When Charles Lindbergh returned to the United States after making his historic solo flight from New York to Paris, he was both a hero and the biggest celebrity in the world. In the weeks and months that followed, Lindbergh received over 100,000 telegrams and cables of congratulations and adulation from citizens of all walks of life. Among these telegrams were numerous proposals of marriage. The 25-year-old Lindbergh had never given the prospect of marriage serious thought as he pursued his other endeavors. "I had always taken for granted that someday I would marry and have a family of my own, but I had not thought much about it. In fact, I had never been enough interested in any girl to ask her to go on a date," he wrote in "Autobiography of Values." It was against his nature to carry on like a footloose playboy. If he was to fall in love, he would do so in his own reserved fashion. He would evaluate a prospective bride in a calculating and scientific fashion. How was her health? Was she of good physical standing? Lindbergh believed that mating involved "the most important choice of one's life. One mates not only with an individual, but also with that individual's environment and ancestry."

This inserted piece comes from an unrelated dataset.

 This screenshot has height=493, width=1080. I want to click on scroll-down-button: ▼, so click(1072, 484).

In December 1927, Lindbergh accepted the invitation of Dwight Morrow, the American ambassador to Mexico, to visit the Latin American country. Lindbergh flew himself to Mexico, covering 2,100 miles in poor weather conditions. Over 150,000 people greeted him upon his arrival in Mexico City.

Nearly lost within that crowd was the one person who caught Lindbergh's eye, the ambassador's 21-year-old daughter, Anne Morrow. Lindbergh was drawn to Anne's quiet and contemplative nature. Yet within the spirit of this budding young poet was an adventurous woman eager to seek out new worlds. Falling in love gave her the confidence to do just that. "The man I was to marry believed in me and what I could do, and consequently I found I could do more than I realized.., " she later recounted in her diaries. As their courtship progressed, Lindbergh taught Anne how to fly. The two were married in a brief, simple ceremony at the Morrow's estate in Englewood, New Jersey on May 27, 1929. Anne was 23 years old. Just over a year later, Anne Morrow Lindbergh gave birth to the first of her six children, Charles A. Lindbergh, III. His 1932 kidnapping and murder would forever alter her life.

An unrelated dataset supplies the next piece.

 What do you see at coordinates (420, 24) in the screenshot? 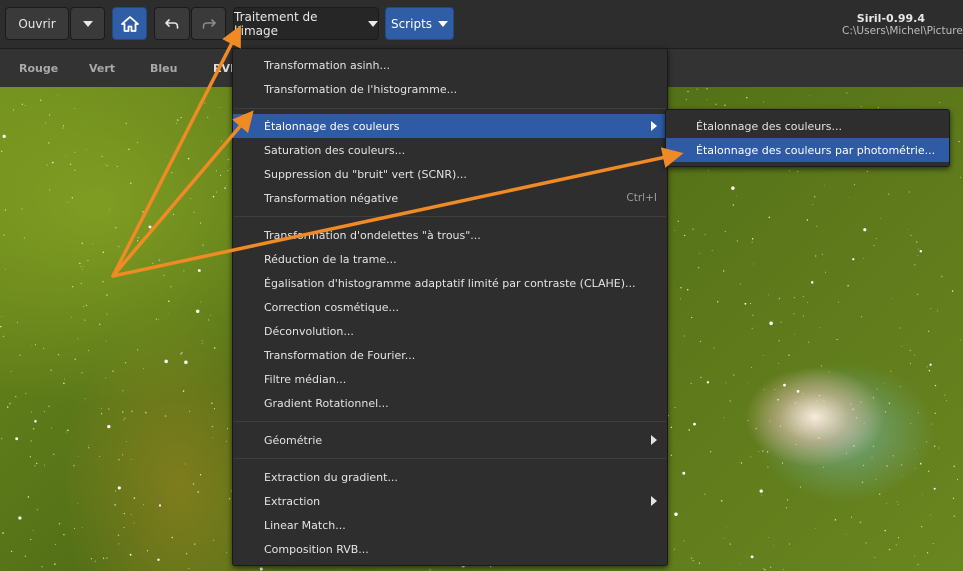
I see `scripts-menu-button: Scripts` at bounding box center [420, 24].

Much time during the early years of the Anne Morrow Lindbergh's marriage to Charles Lindbergh was spent flying. Anne took to flying with ease, and soon became her husband's trusted co-pilot on history-making journeys that took them all over the world. In 1931 they journeyed in a single-engine plane over Canada and Alaska, and on to Japan and China. The flight was the inspiration for Morrow Lindbergh's first book, "North to the Orient." She went on to write more than a dozen others. Her most controversial published work was her 1940 book "The Wave of the Future," in which she appeared to share her husband's favorable opinions regarding Nazi Germany. Speaking of the book in a 1973 television interview, Morrow Lindbergh admitted, "It was a mistake... It didn't help anybody... I didn't have the right to write it. I didn't know enough."

Morrow Lindbergh's interest in flight was not a passing fancy. In 1934, the National Geographic Society awarded her its Hubbard Gold Medal for her accomplishments in 40,000 miles of exploratory flying over five continents with her husband. In addition, she was awarded the Cross of Honor of the U.S. Flag Association in recognition of her accomplishments in surveying transatlantic air routes. She was also the first licensed female glider pilot in the United States.

Morrow Lindbergh's writings reflected her views of the role women should play in the world. Her 1956 book, "Gift from the Sea," topped the best-seller list for months and continued to sell steadily through the coming decades. In the book, Morrow Lindbergh presented eight inspirational essays concerning the meaning of a woman's life.

Anne Morrow Lindbergh continued to write following her husband's death in 1974. She has been presented with numerous honorary degrees from institutions of higher education, including Smith College (her alma mater), and Amherst College. She has also been inducted into the National Women's Hall of Fame and the National Aviation Hall of Fame.